Paediatricians fear 'orchestrated' attacks

April 9, 2004

Doctors may soon stop appearing in court to defend abused children because of an increasingly organised campaign of violence and intimidation from accused parents, a conference heard.

David Southall, a consultant paediatrician at the University Hospital of North Staffordshire, presented a catalogue of abuse suffered by experts in the field to the Royal College of Paediatrics and Child Health conference last week. Some have likened the threats to animal-rights extremism.

Negative publicity about paediatricians has reached a peak following the recent acquittal of two mothers accused of infanticide.

Professor Southall's list - the result of new research by Lorna Bell at Kingston University - included one child abuse expert who was threatened with an axe, and another who was attacked with scissors and a knife.

One unnamed professional said: "[I was] attacked by the father of an emotionally abused child, knocked out and kept prisoner in the house for two hours." Another described an encounter with an aggrieved father: "The man had said that if his children were not returned to his care following the final hearing, he would visit my home and shoot me and my family."

Other examples included an expert witness in an abuse case who was stalked for three years.

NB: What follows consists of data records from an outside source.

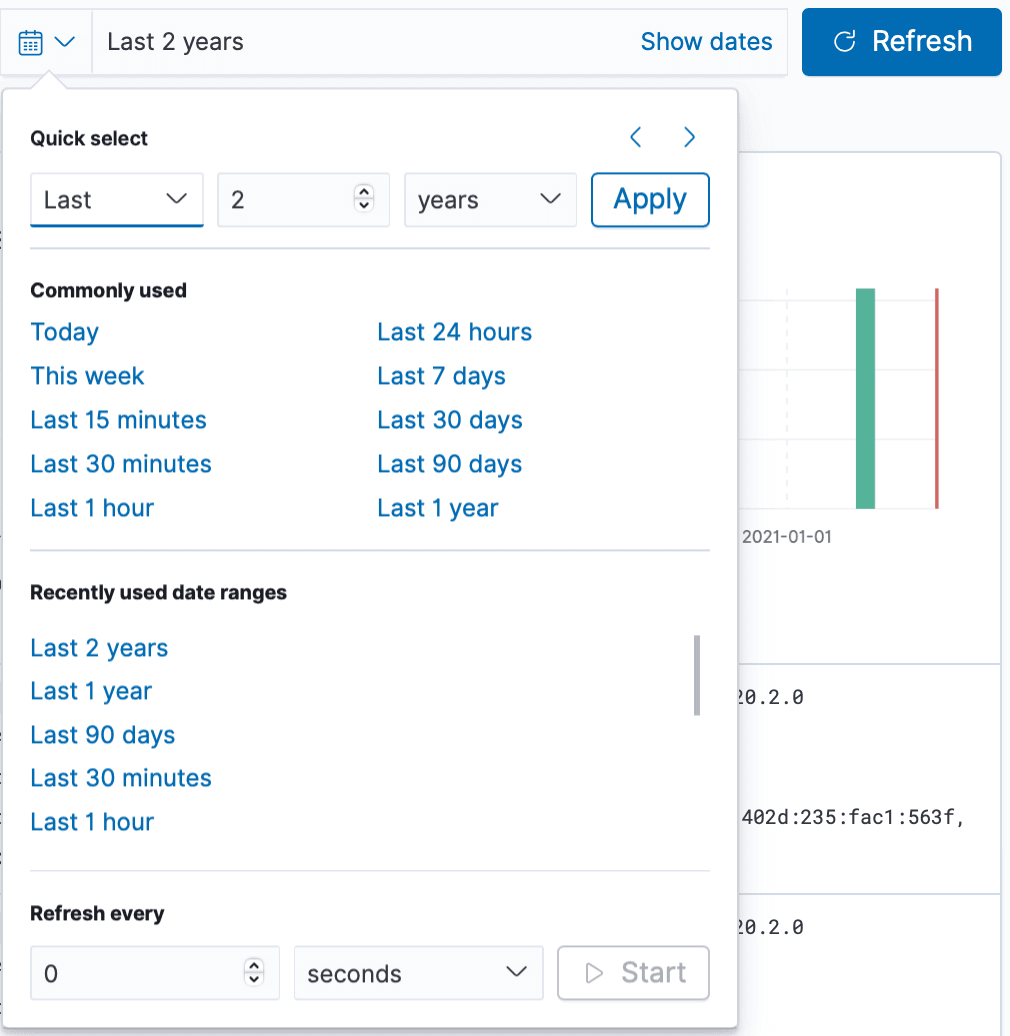Apply the quick select time range
This screenshot has width=1010, height=1036.
(x=650, y=200)
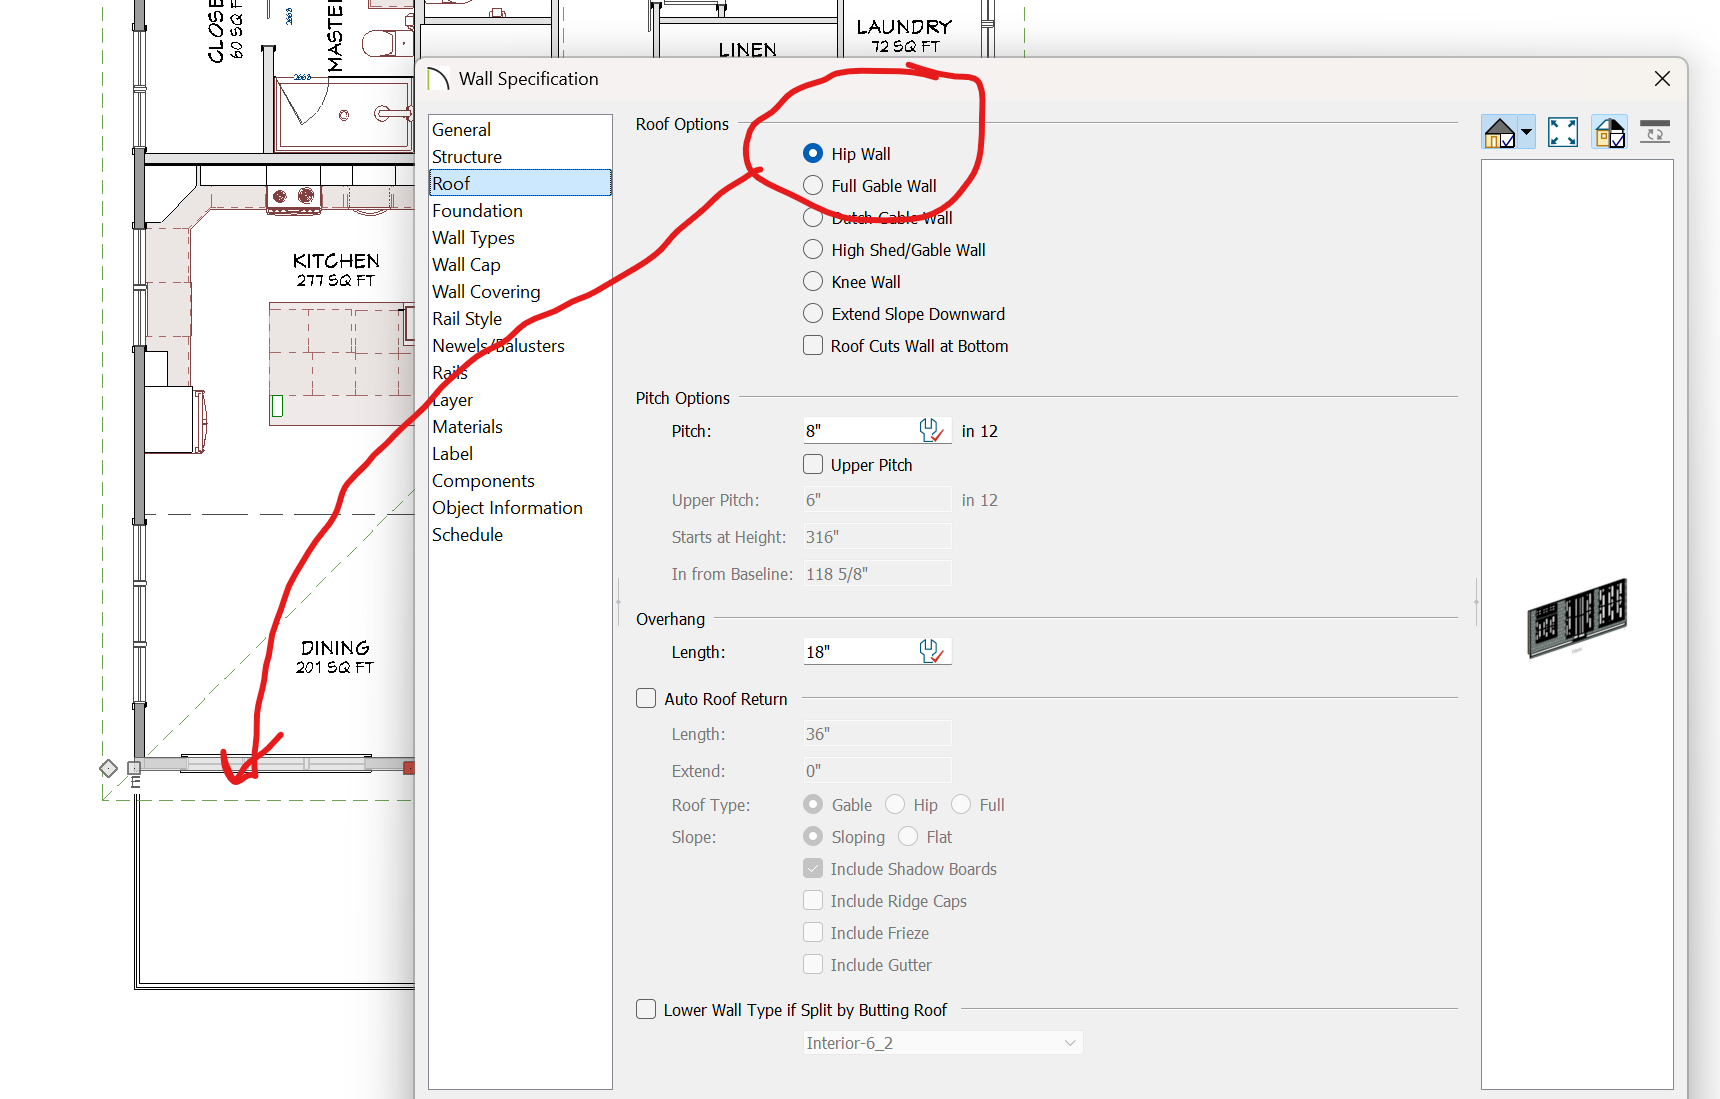Close the Wall Specification dialog

pyautogui.click(x=1662, y=79)
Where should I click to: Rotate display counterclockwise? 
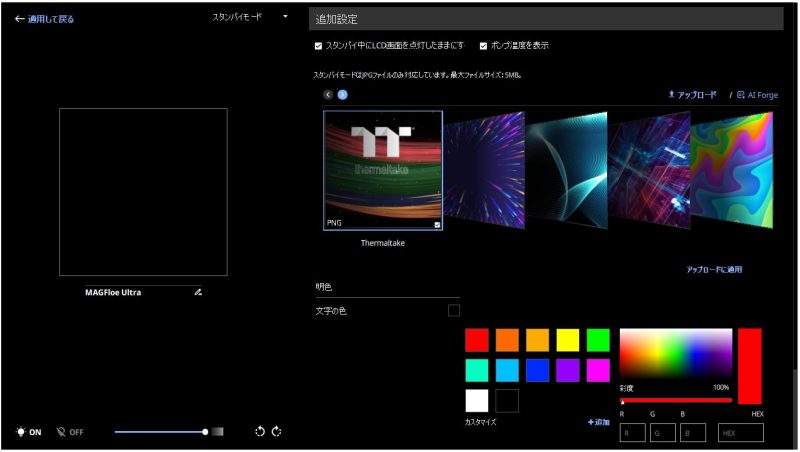coord(259,432)
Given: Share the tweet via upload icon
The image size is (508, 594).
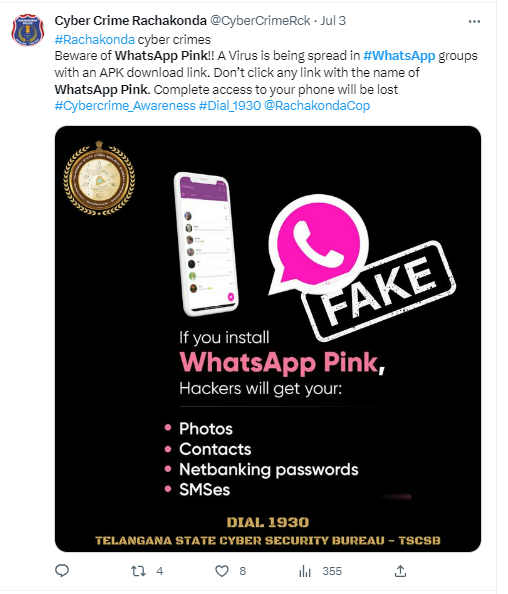Looking at the screenshot, I should pyautogui.click(x=400, y=571).
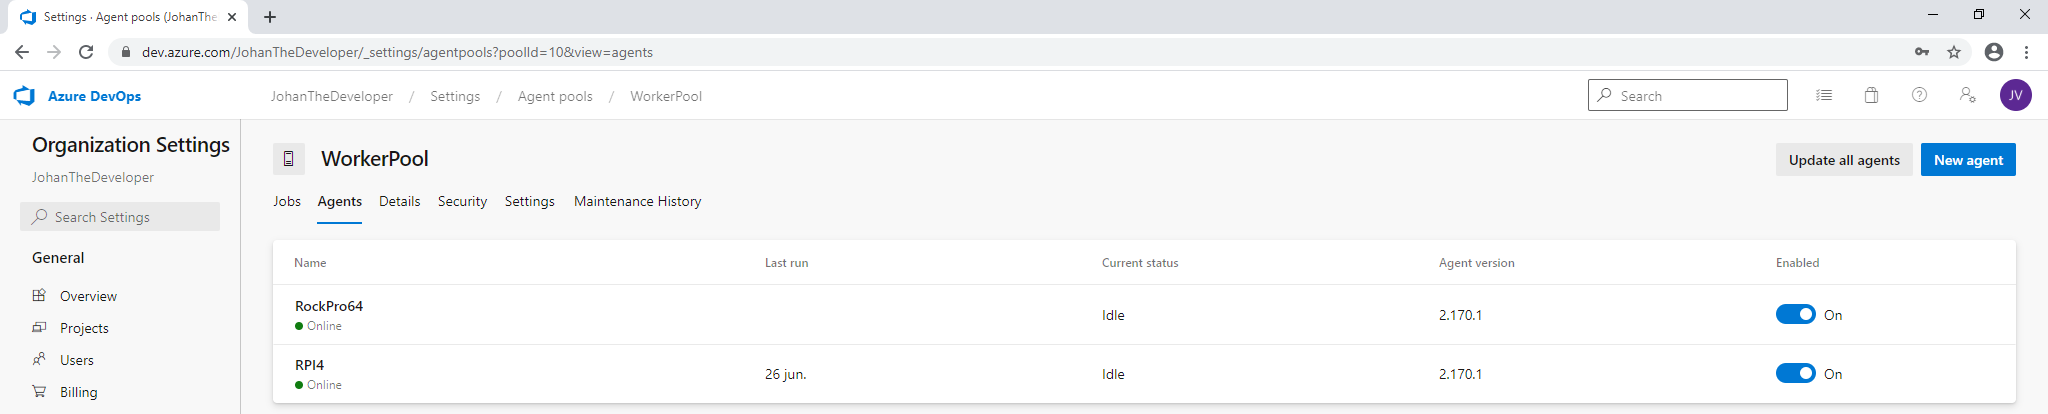Disable the RPI4 agent toggle
Screen dimensions: 2048x414
click(1795, 373)
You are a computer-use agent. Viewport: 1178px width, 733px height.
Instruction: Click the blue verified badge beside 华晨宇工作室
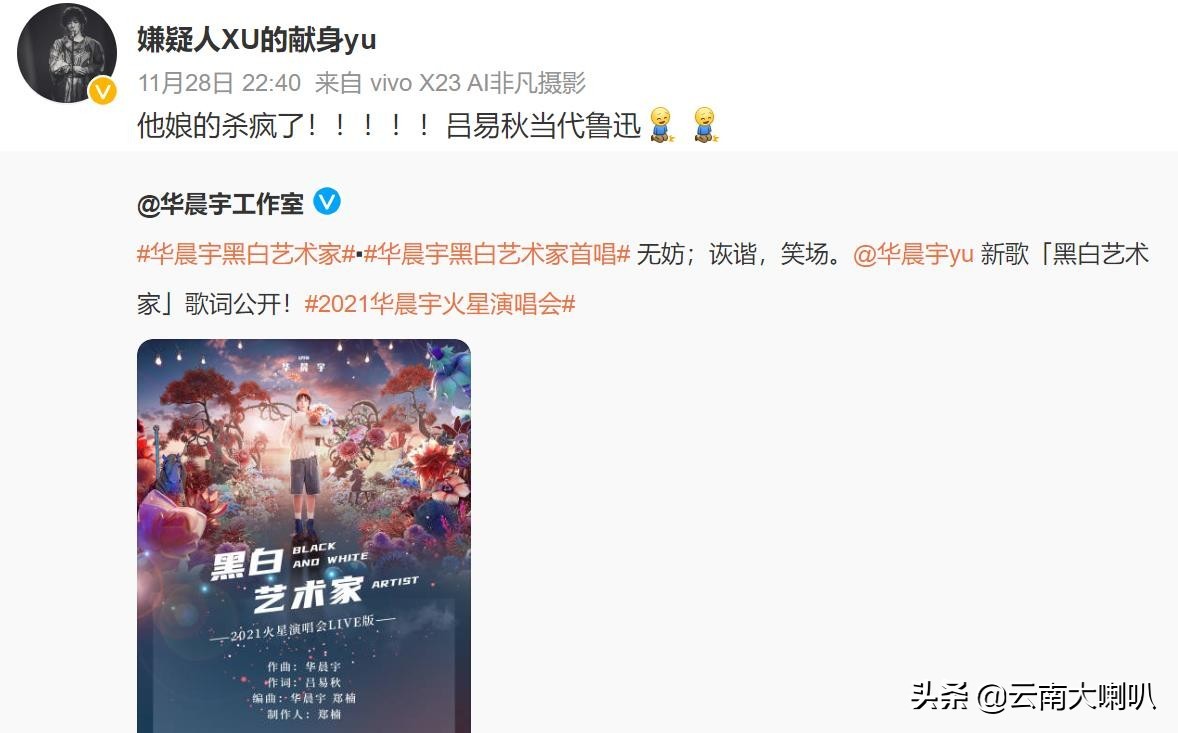pos(327,201)
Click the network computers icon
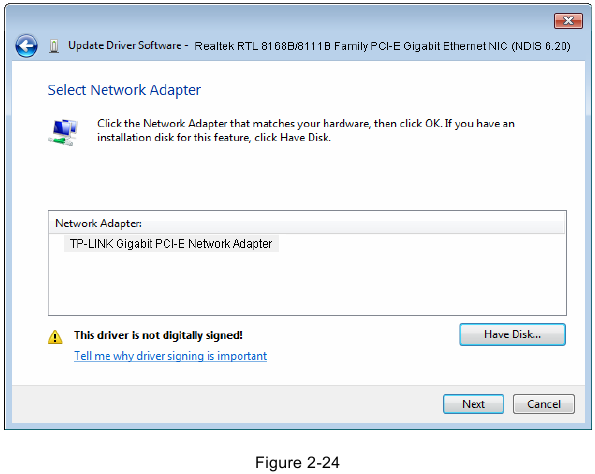Viewport: 595px width, 474px height. 63,132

Alan Craft, the president of the college, told The Times Higher that a group of accused parents and their supporters were responsible for much of the intimidation. He said: "The stories get around of what this orchestrated campaign has done to paediatricians and their families. Some have received letters saying 'we know where you live and which school your child goes to'. We are dealing with a driven group of people and we don't know what these people will do next."

He said paediatricians were still doing child protection work, but reluctantly.

Sir David Hall, professor of community paediatrics at Sheffield University, said the police had told one paediatrician that some members of this parent group were as dangerous as animal-rights extremists.

But Professor Southall stressed that complaints of professional misconduct made by parents to the General Medical Council were almost more serious than the risk of physical attack. He cited instructions for accused parents posted on the Mothers Against Munchausen Allegations website. This said that parents should enter a complaint of negligence and wrongful diagnosis against the paediatrician making the accusation.

Professor Southall has been the subject of lengthy investigations by his hospital and different police forces. None of the allegations of professional misconduct has been upheld, but he is facing a further inquiry by the GMC.

He is angry that cases against doctors are seized upon by the media, but when these are proved false they get little coverage. He said: "Junior people in the profession will see this and may decide not to speak out when they suspect abuse."

Professor Hall said that, as a result of such allegations, many paediatricians were being "plagued" by the media. "They are hoping for anything that could put the person in a bad light," he said.

But Penny Mellor, who campaigns on behalf of parents accused of having Munchausen syndrome by proxy, said: "There is not a campaign against paediatricians, there is a campaign against bad science - and this is bad science. What are parents supposed to do when no one is listening?"

She said descriptions of an orchestrated campaign were misleading. "I can say that no mother I am in touch with has done anything to harm a paediatrician, other than to report them for professional misconduct."